TEXTO PARA LEER:
-------

En un bar había travestis que recibían [así se refiere en varias ocasiones a ejercer la prostitución], muy majos, por cierto, y muchas veces tenían más trabajo que nosotras.
Mueve una mano de arriba abajo porque se ha acordado de algo que quiere contar: “Una vez vino alguien de un psiquiátrico”. No recuerda si era un médico, un enfermero o quizá un familiar, pero llegó a Las Cortes con varios enfermos de un centro. Le dijeron que le pagarían todos, pero que sólo uno se acostaría con ella. Estuvo de acuerdo y aún hoy recuerda cómo el resto “estuvieron ahí, tan formales, mirando.”
Entre todos los recuerdos que guarda de sus años ejerciendo la prostitución solo bailan las fechas y algunos lugares, pero lo que no se le olvidan a Marta son las sensaciones. Puede que no recuerde en qué número estaba alguno de los clubs, pero seguro que podría dibujar un plano de todos ellos por dentro. Las Cortes fueron su casa.
En el barrio aún hoy mucha gente que, como ella, recuerda la historia de María Isabel Gutiérrez Velasco. Una joven de Santander que era “guapísima, guapísima, guapísima. Igual que su madre, con la que también estuve en una ocasión”, recuerda Marta en un tono más serio. No sabe muy bien qué le pasó, si perdió la cabeza o qué, pero dicen que un día robó algo en la tienda de chuches de Bernardo y éste la denunció a las autoridades. La detuvieron e ingresó en la prisión de Basauri porque, según contó la prensa entonces, además tenía abierto un proceso por “actividades contra la moral”. Era prostituta y entonces aún estaba en vigor la Ley de Peligrosidad Social. En noviembre de 1977, en el barrio se dieron multitudinarios enfrentamientos entre las prostitutas y la policía porque éstas nunca asumieron la versión oficial. Marta acudió con otras compañeras al Hospital de Basurto donde estaba el cadáver de María Isabel y, cuarenta años después, aún se acuerda de su cuerpo abrasado.
¿Qué pasó?
Se conoce que dio guerra, se pondría a chillar en la cárcel o qué sé yo, pero la quemaron viva. En el funeral, hasta el mismo cura lo dijo.

-------

QUÉ SE PIDE:
**a)** Según el texto sobre Marta, ¿por qué hubo enfrentamientos multitudinarios entre las prostitutas y la policía en el barrio en noviembre de 1977?
**b)** Continúa el texto sobre Marta a partir de su última frase.

Datos recogidos
-------

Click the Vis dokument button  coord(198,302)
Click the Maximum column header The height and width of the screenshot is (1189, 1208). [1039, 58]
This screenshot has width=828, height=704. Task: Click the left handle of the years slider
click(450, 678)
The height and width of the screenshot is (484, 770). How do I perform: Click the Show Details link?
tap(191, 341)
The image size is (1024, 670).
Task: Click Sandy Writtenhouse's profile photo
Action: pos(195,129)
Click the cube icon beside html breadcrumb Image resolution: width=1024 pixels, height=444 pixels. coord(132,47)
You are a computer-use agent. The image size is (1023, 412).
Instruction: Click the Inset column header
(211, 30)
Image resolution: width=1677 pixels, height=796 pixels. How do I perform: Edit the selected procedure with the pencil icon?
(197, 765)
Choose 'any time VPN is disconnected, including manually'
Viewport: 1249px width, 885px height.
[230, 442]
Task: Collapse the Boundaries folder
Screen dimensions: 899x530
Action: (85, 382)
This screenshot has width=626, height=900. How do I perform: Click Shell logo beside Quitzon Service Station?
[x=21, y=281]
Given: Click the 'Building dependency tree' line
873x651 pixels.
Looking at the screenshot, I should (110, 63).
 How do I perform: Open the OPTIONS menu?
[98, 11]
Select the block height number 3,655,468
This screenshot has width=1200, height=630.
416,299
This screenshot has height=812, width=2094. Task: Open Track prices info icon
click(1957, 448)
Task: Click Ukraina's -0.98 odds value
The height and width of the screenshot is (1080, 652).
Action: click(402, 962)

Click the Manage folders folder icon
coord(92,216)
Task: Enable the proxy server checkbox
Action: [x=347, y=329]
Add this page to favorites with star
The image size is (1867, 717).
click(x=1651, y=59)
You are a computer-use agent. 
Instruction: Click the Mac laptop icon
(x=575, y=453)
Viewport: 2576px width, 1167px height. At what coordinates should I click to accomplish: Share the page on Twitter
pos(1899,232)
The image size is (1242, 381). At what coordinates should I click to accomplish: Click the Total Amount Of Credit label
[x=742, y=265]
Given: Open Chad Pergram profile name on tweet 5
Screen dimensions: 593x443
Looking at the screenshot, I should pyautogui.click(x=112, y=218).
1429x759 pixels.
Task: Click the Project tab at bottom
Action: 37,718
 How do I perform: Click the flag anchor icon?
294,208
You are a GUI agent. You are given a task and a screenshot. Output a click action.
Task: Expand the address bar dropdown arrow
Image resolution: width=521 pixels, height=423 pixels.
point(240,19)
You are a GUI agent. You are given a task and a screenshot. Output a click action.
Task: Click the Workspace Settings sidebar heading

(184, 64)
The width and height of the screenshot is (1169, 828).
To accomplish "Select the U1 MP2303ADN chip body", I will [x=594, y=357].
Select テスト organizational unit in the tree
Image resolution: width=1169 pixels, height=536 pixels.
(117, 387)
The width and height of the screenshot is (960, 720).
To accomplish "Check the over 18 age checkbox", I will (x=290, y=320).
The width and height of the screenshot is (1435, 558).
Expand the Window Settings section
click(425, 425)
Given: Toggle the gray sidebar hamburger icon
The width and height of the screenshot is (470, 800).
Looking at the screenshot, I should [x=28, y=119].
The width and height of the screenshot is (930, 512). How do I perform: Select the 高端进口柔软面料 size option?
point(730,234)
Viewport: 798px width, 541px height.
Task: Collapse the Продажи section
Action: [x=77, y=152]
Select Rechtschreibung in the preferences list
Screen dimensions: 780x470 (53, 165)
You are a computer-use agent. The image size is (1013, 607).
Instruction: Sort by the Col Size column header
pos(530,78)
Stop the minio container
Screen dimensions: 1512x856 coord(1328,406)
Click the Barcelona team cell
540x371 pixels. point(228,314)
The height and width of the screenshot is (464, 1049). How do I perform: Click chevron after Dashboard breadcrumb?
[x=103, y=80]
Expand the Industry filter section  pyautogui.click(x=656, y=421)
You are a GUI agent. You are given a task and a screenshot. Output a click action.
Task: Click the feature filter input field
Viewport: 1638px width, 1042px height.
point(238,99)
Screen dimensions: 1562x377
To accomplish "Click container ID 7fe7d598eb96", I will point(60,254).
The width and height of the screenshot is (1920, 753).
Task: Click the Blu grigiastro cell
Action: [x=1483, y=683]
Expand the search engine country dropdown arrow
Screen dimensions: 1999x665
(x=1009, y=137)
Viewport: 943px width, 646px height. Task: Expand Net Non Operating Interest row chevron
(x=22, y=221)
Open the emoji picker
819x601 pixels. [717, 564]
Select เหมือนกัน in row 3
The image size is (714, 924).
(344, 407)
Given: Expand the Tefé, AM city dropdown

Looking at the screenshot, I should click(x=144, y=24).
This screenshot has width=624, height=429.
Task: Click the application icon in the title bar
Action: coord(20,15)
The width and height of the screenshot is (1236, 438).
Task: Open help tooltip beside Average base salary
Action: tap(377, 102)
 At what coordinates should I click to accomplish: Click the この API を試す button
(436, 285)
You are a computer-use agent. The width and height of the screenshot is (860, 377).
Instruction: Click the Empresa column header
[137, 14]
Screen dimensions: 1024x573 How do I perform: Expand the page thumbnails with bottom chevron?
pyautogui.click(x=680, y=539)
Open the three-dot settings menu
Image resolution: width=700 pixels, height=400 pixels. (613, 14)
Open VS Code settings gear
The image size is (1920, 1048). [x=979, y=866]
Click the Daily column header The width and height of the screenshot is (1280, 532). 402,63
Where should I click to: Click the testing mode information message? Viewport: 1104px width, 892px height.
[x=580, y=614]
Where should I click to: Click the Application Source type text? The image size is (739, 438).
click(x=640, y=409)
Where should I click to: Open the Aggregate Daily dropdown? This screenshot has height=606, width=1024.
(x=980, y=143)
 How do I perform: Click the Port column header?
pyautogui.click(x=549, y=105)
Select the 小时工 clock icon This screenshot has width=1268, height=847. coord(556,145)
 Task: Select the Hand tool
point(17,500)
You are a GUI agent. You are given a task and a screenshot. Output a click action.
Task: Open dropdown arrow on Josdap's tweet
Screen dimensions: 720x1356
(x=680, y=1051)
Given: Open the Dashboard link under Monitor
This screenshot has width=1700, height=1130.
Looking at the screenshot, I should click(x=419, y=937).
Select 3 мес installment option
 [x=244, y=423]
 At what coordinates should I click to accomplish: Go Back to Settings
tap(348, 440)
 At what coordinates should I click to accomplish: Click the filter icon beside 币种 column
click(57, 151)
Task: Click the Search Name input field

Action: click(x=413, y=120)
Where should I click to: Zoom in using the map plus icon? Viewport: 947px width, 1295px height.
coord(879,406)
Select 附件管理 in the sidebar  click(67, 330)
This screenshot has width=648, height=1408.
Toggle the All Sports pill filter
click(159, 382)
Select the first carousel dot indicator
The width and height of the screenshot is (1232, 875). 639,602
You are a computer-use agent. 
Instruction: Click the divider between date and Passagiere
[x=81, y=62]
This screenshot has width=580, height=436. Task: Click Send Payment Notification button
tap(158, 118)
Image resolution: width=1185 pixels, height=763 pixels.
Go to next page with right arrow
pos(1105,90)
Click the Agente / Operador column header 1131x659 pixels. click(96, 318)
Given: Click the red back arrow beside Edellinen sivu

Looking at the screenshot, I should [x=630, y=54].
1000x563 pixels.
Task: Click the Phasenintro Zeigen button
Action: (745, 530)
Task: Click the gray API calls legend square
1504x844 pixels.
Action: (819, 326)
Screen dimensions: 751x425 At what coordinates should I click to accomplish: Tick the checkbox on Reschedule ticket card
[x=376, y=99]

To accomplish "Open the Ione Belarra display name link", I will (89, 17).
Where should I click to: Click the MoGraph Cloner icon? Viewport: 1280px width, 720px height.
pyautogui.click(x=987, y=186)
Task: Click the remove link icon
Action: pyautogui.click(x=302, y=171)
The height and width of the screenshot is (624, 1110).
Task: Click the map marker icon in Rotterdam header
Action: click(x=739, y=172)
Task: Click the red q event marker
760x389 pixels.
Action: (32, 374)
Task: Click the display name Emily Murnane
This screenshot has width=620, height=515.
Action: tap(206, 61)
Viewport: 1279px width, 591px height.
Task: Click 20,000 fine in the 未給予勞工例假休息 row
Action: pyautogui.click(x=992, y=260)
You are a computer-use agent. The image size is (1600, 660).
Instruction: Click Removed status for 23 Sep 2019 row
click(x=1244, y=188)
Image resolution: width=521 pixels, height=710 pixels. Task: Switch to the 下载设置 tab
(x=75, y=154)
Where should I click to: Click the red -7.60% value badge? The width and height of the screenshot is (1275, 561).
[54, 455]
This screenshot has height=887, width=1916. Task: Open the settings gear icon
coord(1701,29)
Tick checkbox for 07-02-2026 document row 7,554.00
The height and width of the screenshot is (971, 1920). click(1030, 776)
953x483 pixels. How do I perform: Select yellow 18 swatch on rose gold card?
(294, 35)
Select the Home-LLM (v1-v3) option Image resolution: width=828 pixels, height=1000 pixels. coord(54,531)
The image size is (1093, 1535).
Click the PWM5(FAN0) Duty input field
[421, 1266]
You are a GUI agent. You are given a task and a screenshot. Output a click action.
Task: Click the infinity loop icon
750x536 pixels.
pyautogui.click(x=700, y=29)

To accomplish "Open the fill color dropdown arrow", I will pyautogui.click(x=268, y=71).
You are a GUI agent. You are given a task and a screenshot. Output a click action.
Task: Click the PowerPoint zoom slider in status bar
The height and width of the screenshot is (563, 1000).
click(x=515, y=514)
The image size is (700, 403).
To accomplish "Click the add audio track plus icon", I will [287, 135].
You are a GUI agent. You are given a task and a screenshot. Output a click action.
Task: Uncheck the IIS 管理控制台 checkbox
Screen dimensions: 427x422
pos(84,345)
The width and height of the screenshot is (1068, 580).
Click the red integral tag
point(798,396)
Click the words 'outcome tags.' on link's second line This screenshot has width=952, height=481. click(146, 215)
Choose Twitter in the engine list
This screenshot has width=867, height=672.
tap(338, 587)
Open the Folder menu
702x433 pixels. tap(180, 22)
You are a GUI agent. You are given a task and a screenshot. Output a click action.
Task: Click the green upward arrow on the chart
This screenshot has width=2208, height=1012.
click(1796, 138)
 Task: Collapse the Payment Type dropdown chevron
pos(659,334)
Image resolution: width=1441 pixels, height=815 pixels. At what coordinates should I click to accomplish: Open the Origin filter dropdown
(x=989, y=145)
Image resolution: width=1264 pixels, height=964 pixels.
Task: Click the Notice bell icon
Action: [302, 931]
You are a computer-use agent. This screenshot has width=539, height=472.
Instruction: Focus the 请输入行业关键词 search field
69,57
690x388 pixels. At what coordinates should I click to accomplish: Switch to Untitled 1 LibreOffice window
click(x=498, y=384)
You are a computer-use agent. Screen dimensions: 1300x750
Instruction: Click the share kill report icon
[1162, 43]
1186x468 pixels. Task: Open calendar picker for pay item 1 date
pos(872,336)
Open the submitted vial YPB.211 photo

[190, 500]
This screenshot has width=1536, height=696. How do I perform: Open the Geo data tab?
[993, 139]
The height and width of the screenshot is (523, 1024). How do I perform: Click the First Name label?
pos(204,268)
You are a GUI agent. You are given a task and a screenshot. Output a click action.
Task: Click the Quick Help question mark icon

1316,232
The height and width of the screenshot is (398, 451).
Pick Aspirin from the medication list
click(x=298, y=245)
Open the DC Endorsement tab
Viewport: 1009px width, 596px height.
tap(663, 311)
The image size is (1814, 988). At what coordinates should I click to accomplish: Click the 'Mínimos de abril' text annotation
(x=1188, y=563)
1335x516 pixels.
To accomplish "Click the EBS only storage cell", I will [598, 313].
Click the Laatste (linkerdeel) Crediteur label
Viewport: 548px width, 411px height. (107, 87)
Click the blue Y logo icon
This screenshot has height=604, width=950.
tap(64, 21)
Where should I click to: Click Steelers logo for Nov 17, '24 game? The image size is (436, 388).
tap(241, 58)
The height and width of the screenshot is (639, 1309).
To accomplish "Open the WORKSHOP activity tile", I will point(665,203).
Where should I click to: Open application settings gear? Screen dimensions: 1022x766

-------

RESPUESTAS POR TAREA:
**a)** Porque las prostitutas nunca aceptaron la versión oficial de lo que le había pasado a María Isabel Gutiérrez Velasco.

**b)**
En la misa, que se celebró en la iglesia Corazón de María, no cabía un alfiler. Convocaron una manifestación multitudinaria, que la policía reprimió. La pancarta de la manifestación estaba firmada por la Asamblea de Mujeres de Bizkaia. Según un artículo de Gara, después “convocaron una huelga, que fue total en La Palanca, a la que siguieron más movilizaciones y la creación de una plataforma en defensa de los intereses de estas mujeres”. Marta no recuerda tantos detalles, pero insiste en el rostro abrasado de María Isabel: “¿Qué le pasaría a la muchacha? Dios sabe”, se responde. Recuerda también el asesinato de Milagros López Anta. El autor, un policía de paisano que entró al bar Rimbombín con el único objetivo de matarla. El País del 5 de noviembre de 1988 recoge que se dirigió a los camareros para asegurar: “Ahora ya estoy tranquilo. A mí ninguna mujer me busca la ruina”. La periodista que firma la noticia, Eva Larrauri, no cuenta que Milagros era prostituta, pero lo cuenta Marta, que no recuerda que entonces se manifestasen para protestar por el asesinato de su compañera.
En los 80, La Palanca dejó de serlo. La heroína llegó al barrio y arrasó. Aquellos años, muy duros, marcaron un antes y un después. En El Edén, uno de los pocos clubs que han resistido desde entonces, la responsable aún se lamenta: “Esta era la mejor calle de prostitución no sólo de España, yo me atrevo a decir que de Europa”, dice con cierto orgullo.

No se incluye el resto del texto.